» **EXTRAIT DU DOCUMENT**:
☆ ☆ ☆

Déclassification des archives sur le dossier Thomas SANKARA : « Si l’on se contentait des informations recueillies à l’intérieur, cette justice ne serait pas parfaite…», Wilfried ZOUNDI, juriste-consultant et enseignant de droit
Après un long déni de justice sous le régime de Blaise COMPAORE, l’enquête sur l’assassinat de Thomas Sankara, le 15 octobre 1987, est sur le point d’être relancée au Burkina Faso. Après le ton donné en mars 2015 par le gouvernement de la Transition en saisissant le procureur du tribunal militaire et en prenant un décret autorisant l’exhumation du corps présumé de l’ancien président, aujourd’hui c’est la France qui a décidé de lever le secret-défense sur cette affaire en déclassifiant certains documents du dossier qui seront dans les jours à venir envoyés à la justice Burkinabè. Dans cette interview accordée à Radars info Burkina monsieur Wilfried ZOUNDI, juriste-consultant et enseignant de droit donne les enjeux de cette décision du président Emmanuel MACRON dans la quête de la vérité et de la justice sur cette affaire pendante depuis plus d’une trentaine d’années.
Radars info Burkina : Il y a quelques jours, le président français, Emmanuel MACRON, a levé le verrou sur une partie des archives produites par des administrations françaises pendant le régime de Sankara et après son assassinat couvertes par le secret national. Qu’est ce que cette déclassification partielle représente dans l’instruction de ce dossier ?
Wilfried ZOUNDI : Il faut noter que dans chaque Etat, il y a ce qu’on appelle le secret-défense, le confidentiel-défense ou le très secret défense qui sont un ensemble d’éléments d’informations, de renseignement ou documents qui relèvent carrément du domaine régalien sécuritaire d’un Etat. L’Etat n’a donc pas intérêt que l’opinion publique puisse en prendre connaissance. C’est un peu comme l’intimité d’une personne privée. Quand on parle de secret-défense, c’est l’intimité d’un Etat, c’est un aspect sensible. C’est ainsi que l’affaire de l’assassinat du capitaine Thomas SANKARA avait été classée en France comme secret-défense. Mais lors du passage du président français Emmanuel MACRON au Burkina Faso, il avait promis de lever ce secret-défense et de permettre que la lumière sur l’affaire Thomas SANKARA. Toutefois, nous avons appris que la déclassification a été partielle et non totale. Quoi qu’il en soit nous devons nous en réjouir, parce que dans cette affaire, il y avait des présomptions sérieuses sur des implications extérieures. Cette déclassification va donc permettre d’apporter de la lumière à cette partie de l’affaire qui ne semble pas être seulement une affaire interne.

☆ ☆ ☆

» **Données sur les éléments et leur position dans le texte**:
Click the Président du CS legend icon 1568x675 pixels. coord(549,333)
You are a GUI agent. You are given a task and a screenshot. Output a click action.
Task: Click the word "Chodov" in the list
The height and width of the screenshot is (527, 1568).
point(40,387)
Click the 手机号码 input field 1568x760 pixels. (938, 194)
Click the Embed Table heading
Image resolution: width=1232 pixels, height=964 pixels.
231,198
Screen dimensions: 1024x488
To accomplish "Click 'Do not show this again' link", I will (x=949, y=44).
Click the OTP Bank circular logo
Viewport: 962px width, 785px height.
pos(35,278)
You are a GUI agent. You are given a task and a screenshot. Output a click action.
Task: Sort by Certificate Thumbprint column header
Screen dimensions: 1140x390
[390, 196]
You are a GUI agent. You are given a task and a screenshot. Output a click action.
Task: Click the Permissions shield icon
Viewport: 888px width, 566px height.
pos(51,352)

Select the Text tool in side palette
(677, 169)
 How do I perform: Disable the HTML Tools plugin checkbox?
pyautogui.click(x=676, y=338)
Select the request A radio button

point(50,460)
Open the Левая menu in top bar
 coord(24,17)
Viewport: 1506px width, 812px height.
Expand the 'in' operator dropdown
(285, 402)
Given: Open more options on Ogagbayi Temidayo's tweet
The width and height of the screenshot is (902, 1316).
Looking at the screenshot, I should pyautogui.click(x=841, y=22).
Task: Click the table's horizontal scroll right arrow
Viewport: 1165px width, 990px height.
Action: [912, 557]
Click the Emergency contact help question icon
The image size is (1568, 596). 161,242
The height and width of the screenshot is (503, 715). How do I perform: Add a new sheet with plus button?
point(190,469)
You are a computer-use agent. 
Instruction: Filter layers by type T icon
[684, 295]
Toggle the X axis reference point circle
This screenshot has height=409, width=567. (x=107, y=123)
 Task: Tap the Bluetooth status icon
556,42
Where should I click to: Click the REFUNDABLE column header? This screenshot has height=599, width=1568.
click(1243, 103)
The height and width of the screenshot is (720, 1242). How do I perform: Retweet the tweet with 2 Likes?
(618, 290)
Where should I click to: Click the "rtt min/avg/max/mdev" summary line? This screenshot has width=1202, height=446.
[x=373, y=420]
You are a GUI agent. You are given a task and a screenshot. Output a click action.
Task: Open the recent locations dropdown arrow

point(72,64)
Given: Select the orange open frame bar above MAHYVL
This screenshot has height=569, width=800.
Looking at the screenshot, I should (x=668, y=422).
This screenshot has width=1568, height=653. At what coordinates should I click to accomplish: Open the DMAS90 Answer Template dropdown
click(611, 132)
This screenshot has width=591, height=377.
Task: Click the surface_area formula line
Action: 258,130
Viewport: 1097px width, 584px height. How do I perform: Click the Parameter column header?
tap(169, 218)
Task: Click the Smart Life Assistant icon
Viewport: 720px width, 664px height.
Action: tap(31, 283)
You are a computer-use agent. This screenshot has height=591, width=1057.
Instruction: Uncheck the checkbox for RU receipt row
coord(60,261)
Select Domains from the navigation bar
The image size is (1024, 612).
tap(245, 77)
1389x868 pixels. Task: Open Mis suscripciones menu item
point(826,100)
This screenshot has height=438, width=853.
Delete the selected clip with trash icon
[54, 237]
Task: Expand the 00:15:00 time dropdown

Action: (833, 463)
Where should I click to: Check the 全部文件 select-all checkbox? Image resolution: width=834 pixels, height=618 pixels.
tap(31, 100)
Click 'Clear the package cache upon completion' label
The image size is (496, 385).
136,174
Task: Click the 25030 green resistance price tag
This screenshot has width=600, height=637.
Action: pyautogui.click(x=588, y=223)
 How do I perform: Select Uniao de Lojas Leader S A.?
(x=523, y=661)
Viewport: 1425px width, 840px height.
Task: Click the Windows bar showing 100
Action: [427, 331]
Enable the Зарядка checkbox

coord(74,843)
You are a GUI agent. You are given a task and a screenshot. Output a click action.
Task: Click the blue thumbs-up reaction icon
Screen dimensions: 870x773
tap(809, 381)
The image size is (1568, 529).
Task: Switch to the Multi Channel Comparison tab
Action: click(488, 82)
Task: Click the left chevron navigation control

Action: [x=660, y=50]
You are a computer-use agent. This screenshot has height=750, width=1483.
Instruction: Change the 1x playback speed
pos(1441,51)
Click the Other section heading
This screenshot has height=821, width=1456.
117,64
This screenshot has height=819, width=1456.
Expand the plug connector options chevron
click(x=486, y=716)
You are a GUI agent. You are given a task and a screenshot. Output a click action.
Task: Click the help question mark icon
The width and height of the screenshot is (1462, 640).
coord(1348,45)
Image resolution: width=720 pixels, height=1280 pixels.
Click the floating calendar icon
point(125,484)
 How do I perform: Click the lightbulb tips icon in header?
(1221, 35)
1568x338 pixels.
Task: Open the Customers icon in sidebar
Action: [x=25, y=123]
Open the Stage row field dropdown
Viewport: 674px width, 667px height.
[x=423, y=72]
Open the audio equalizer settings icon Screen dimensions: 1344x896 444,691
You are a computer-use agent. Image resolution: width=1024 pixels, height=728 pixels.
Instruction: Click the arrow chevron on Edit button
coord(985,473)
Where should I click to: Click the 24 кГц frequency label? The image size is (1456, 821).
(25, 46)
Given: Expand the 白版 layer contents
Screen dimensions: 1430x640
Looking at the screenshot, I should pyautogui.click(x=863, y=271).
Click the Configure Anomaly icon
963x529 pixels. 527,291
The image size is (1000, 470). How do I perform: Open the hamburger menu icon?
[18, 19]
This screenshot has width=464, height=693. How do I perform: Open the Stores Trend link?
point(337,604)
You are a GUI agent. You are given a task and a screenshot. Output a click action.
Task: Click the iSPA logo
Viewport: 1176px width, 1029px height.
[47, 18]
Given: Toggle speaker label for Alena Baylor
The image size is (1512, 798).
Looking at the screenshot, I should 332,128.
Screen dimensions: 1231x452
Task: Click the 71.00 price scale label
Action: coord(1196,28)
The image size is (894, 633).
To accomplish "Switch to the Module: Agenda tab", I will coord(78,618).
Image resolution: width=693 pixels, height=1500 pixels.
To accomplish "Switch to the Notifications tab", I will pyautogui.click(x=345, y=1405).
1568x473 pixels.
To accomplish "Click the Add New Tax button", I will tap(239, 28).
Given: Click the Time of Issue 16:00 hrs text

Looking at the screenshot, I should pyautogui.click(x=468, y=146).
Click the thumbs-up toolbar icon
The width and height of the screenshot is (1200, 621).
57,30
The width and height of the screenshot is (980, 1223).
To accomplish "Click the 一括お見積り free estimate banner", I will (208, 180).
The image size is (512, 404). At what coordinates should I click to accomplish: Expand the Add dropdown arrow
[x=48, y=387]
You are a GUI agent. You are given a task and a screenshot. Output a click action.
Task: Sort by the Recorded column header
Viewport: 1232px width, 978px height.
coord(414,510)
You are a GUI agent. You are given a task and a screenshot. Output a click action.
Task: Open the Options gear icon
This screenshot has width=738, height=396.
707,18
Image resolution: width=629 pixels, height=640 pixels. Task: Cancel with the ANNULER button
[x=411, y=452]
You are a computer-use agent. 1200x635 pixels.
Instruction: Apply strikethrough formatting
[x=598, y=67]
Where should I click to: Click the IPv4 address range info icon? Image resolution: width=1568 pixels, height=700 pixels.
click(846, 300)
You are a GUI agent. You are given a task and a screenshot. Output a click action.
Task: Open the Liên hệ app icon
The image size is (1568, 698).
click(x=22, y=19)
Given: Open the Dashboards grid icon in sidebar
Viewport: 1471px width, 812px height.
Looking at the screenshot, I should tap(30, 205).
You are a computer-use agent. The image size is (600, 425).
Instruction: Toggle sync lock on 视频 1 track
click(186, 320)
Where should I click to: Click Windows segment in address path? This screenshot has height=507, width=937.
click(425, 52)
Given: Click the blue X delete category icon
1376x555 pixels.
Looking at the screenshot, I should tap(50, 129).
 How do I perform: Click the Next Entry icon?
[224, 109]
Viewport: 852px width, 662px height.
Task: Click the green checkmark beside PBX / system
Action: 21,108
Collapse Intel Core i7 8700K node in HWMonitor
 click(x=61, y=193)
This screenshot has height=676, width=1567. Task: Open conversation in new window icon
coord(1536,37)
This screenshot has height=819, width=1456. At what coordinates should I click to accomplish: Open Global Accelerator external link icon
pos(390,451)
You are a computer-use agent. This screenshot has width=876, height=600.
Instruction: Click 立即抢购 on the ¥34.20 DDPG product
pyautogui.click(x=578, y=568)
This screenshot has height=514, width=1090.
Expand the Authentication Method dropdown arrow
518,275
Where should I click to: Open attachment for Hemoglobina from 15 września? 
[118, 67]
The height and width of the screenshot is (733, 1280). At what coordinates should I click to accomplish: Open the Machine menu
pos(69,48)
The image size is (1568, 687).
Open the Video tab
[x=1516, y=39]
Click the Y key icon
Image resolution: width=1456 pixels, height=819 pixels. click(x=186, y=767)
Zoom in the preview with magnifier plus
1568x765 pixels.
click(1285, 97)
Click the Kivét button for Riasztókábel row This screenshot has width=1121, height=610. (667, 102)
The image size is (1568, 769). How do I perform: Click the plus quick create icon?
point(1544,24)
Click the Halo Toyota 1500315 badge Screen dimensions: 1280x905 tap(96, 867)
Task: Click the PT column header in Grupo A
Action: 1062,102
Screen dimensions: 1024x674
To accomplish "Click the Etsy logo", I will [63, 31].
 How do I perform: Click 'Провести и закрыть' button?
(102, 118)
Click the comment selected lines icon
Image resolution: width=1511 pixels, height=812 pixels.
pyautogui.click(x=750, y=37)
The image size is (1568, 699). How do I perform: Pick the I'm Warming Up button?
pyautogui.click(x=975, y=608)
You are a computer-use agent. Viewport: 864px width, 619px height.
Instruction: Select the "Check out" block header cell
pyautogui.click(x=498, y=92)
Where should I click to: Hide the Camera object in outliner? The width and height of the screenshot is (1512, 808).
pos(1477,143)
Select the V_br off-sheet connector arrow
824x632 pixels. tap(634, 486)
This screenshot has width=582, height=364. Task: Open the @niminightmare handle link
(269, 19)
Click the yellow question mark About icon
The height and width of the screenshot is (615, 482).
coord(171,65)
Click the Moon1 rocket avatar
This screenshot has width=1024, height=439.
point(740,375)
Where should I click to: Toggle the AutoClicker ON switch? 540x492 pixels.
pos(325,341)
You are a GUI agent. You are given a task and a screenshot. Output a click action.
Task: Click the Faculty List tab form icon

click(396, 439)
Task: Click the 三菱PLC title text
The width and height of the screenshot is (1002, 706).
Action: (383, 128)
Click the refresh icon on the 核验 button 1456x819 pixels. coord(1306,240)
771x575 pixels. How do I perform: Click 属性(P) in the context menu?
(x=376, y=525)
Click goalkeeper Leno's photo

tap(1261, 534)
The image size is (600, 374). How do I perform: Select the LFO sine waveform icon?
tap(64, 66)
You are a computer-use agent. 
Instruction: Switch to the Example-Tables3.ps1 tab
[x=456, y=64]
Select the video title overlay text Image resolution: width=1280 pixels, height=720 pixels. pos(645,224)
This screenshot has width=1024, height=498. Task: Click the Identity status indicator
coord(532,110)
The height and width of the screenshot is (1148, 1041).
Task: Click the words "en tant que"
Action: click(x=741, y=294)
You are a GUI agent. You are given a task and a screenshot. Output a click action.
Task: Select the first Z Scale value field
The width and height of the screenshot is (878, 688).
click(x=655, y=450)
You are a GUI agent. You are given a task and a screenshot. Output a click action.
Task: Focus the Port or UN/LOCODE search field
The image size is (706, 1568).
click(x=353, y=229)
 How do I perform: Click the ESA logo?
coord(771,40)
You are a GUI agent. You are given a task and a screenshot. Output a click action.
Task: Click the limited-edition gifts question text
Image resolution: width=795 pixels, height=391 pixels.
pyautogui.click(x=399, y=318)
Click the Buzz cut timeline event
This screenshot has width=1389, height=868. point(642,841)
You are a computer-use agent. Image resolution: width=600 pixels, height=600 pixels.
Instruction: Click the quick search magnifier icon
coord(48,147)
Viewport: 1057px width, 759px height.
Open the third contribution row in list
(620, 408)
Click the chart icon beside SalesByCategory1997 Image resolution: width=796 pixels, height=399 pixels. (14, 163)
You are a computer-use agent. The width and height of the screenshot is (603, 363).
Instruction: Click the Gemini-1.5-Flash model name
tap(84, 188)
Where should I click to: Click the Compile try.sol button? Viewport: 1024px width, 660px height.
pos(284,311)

☆ ☆ ☆

» **EXERCICES À RÉSOUDRE**:
1. Répondez aux questions suivantes à partir de l'extrait du document sur la déclassification des archives de l'affaire Thomas Sankara :
(a) À quelle date Thomas Sankara a-t-il été assassiné ?
(b) Qui le gouvernement de la Transition a-t-il saisi en mars 2015 ?
(c) À quoi Wilfried Zoundi compare-t-il le secret-défense ?
2. Relevez chaque ligne des enregistrements contenant le mot « column », en tenant compte de la casse.

» **RÉPONSES COMPLÈTES**:
1.
(a) Le 15 octobre 1987.
(b) Le procureur du tribunal militaire.
(c) À l'intimité d'une personne privée : le secret-défense est l'intimité d'un État.

2.
Task: Sort by Certificate Thumbprint column header
Where should I click to: Click the REFUNDABLE column header? This screenshot has height=599, width=1568.
Viewport: 1097px width, 584px height. How do I perform: Click the Parameter column header?
Task: Sort by the Recorded column header
Task: Click the PT column header in Grupo A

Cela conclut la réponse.